### TASK GOAL
Each entry should be returned exactly as written, with no pictures carried over.

[Opening GIVEN INFORMATION section]

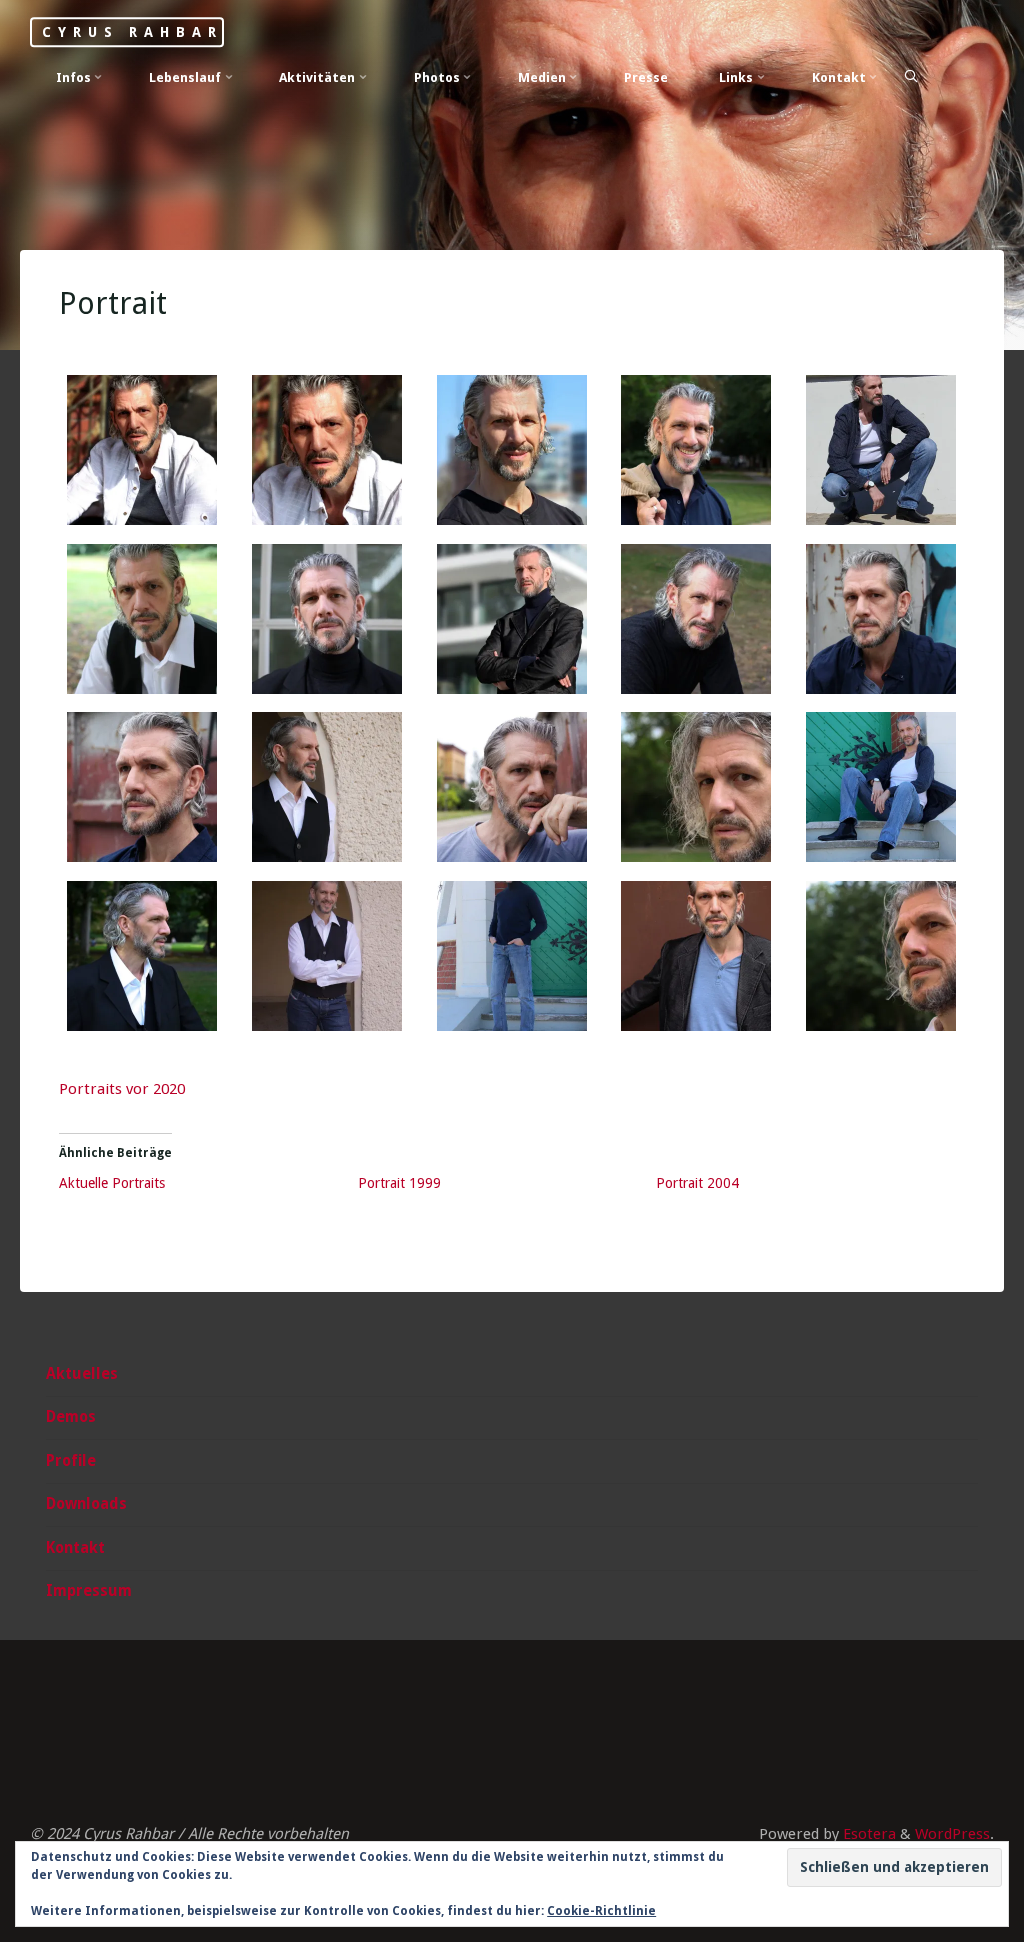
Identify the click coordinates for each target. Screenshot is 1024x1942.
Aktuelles (82, 1374)
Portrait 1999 (399, 1183)
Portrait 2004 (698, 1183)
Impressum (89, 1591)
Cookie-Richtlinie (601, 1911)
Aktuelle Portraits (113, 1183)
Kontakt (75, 1548)
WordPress (952, 1834)
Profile (71, 1461)
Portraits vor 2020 (123, 1089)
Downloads (86, 1504)
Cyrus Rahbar (132, 32)
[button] (143, 460)
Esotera (867, 1834)
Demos (71, 1417)
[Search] (911, 76)
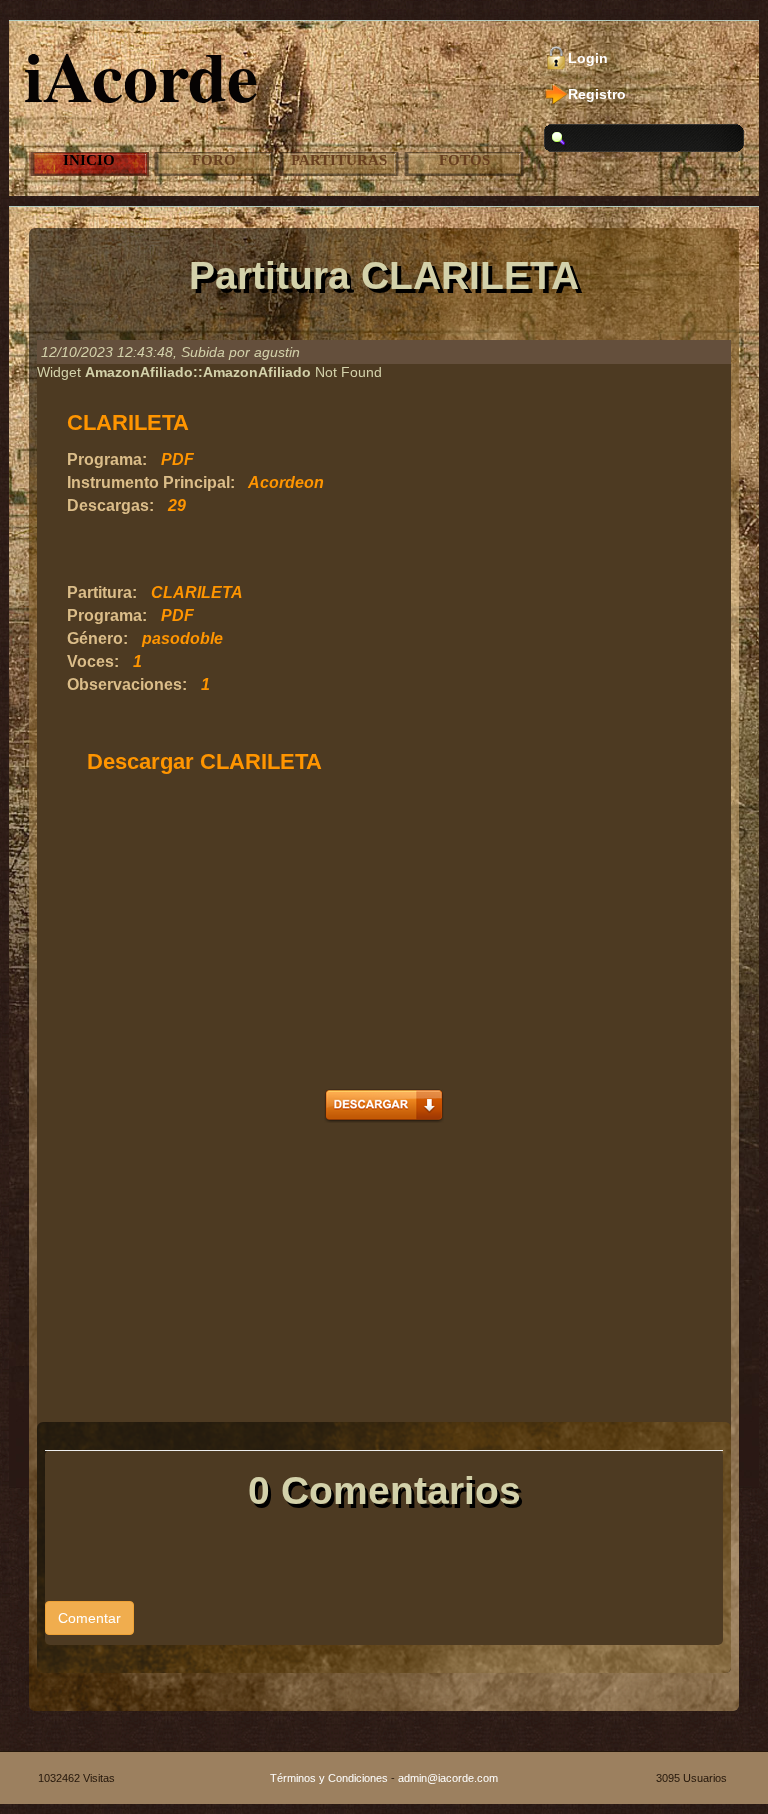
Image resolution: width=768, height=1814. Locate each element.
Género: (97, 638)
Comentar (89, 1618)
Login (588, 58)
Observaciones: (127, 684)
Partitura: (102, 592)
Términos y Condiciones (329, 1778)
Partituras (339, 160)
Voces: (93, 661)
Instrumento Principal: (151, 482)
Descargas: (110, 505)
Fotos (464, 160)
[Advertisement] (301, 550)
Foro (214, 160)
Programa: (107, 459)
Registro (597, 94)
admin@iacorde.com (448, 1778)
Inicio (89, 160)
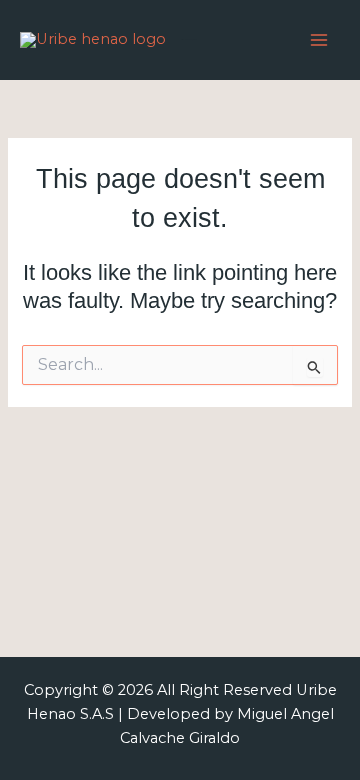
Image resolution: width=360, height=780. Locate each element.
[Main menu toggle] (319, 40)
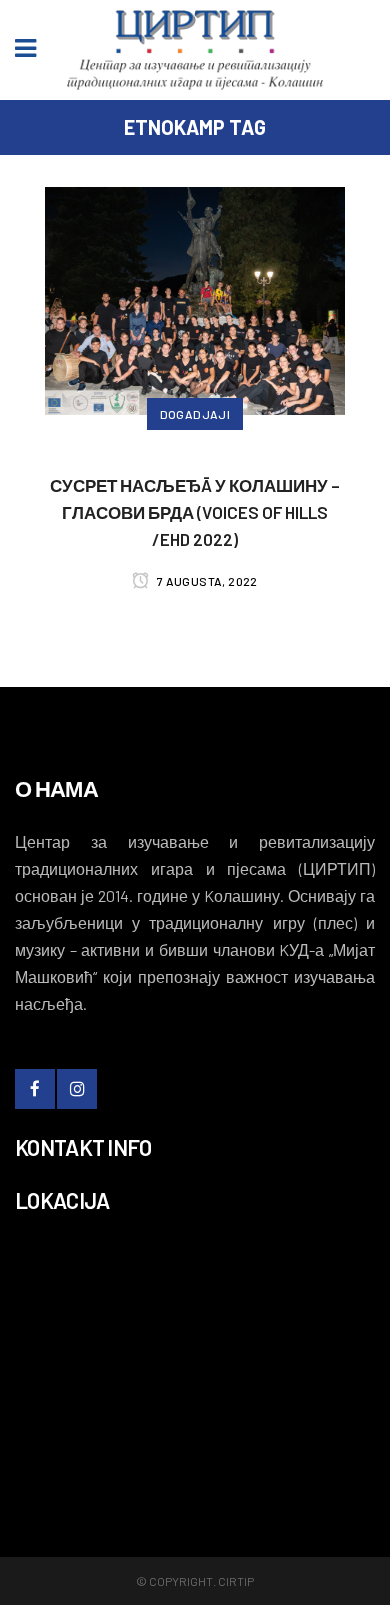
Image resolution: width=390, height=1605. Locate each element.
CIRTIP (236, 1581)
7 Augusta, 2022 (206, 581)
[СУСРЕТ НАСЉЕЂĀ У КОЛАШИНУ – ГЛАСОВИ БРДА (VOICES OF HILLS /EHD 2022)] (195, 298)
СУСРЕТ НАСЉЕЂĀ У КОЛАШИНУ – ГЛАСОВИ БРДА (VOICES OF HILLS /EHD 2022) (195, 512)
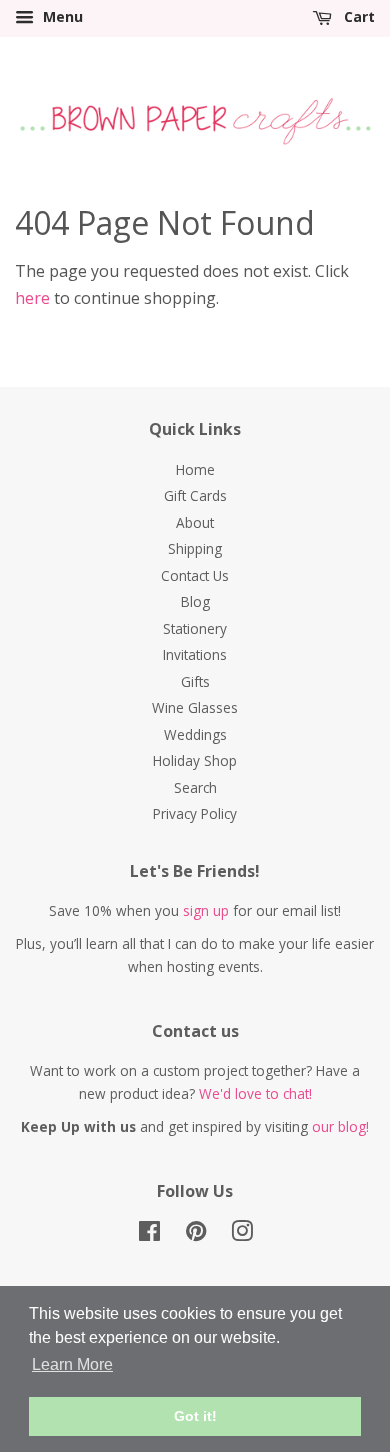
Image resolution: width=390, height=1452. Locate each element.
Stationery (195, 628)
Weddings (195, 734)
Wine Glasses (195, 707)
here (32, 298)
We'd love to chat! (255, 1093)
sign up (206, 910)
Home (195, 469)
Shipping (195, 548)
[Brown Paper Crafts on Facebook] (149, 1234)
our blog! (340, 1126)
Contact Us (195, 575)
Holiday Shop (195, 760)
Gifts (195, 681)
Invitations (195, 654)
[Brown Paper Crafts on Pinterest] (196, 1234)
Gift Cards (195, 495)
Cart (357, 16)
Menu (61, 16)
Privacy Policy (195, 813)
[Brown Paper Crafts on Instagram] (242, 1234)
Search (195, 787)
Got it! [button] (195, 1416)
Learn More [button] (72, 1364)
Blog (195, 601)
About (195, 522)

[Closing GIVEN INFORMATION section]

### TASK RESPONSE
Identify the click coordinates for each target. Screenshot is 1024x1942.
Aktuelles (82, 1374)
Portrait 1999 (399, 1183)
Portrait 2004 (698, 1183)
Impressum (89, 1591)
Cookie-Richtlinie (601, 1911)
Aktuelle Portraits (113, 1183)
Kontakt (75, 1548)
WordPress (952, 1834)
Profile (71, 1461)
Portraits vor 2020 (123, 1089)
Downloads (86, 1504)
Cyrus Rahbar (132, 32)
[button] (143, 460)
Esotera (867, 1834)
Demos (71, 1417)
[Search] (911, 76)
Image resolution: width=768, height=1814. Locate each element.
Género: (97, 638)
Comentar (89, 1618)
Login (588, 58)
Observaciones: (127, 684)
Partitura: (102, 592)
Términos y Condiciones (329, 1778)
Partituras (339, 160)
Voces: (93, 661)
Instrumento Principal: (151, 482)
Descargas: (110, 505)
Fotos (464, 160)
[Advertisement] (301, 550)
Foro (214, 160)
Programa: (107, 459)
Registro (597, 94)
admin@iacorde.com (448, 1778)
Inicio (89, 160)
Image resolution: width=360, height=780. Locate each element.
[Main menu toggle] (319, 40)
Image resolution: width=390, height=1605. Locate each element.
CIRTIP (236, 1581)
7 Augusta, 2022 (206, 581)
[СУСРЕТ НАСЉЕЂĀ У КОЛАШИНУ – ГЛАСОВИ БРДА (VOICES OF HILLS /EHD 2022)] (195, 298)
СУСРЕТ НАСЉЕЂĀ У КОЛАШИНУ – ГЛАСОВИ БРДА (VOICES OF HILLS /EHD 2022) (195, 512)
Image resolution: width=390, height=1452. Locate each element.
Stationery (195, 628)
Weddings (195, 734)
Wine Glasses (195, 707)
here (32, 298)
We'd love to chat! (255, 1093)
sign up (206, 910)
Home (195, 469)
Shipping (195, 548)
[Brown Paper Crafts on Facebook] (149, 1234)
our blog! (340, 1126)
Contact Us (195, 575)
Holiday Shop (195, 760)
Gifts (195, 681)
Invitations (195, 654)
[Brown Paper Crafts on Pinterest] (196, 1234)
Gift Cards (195, 495)
Cart (357, 16)
Menu (61, 16)
Privacy Policy (195, 813)
[Brown Paper Crafts on Instagram] (242, 1234)
Search (195, 787)
Got it! [button] (195, 1416)
Learn More [button] (72, 1364)
Blog (195, 601)
About (195, 522)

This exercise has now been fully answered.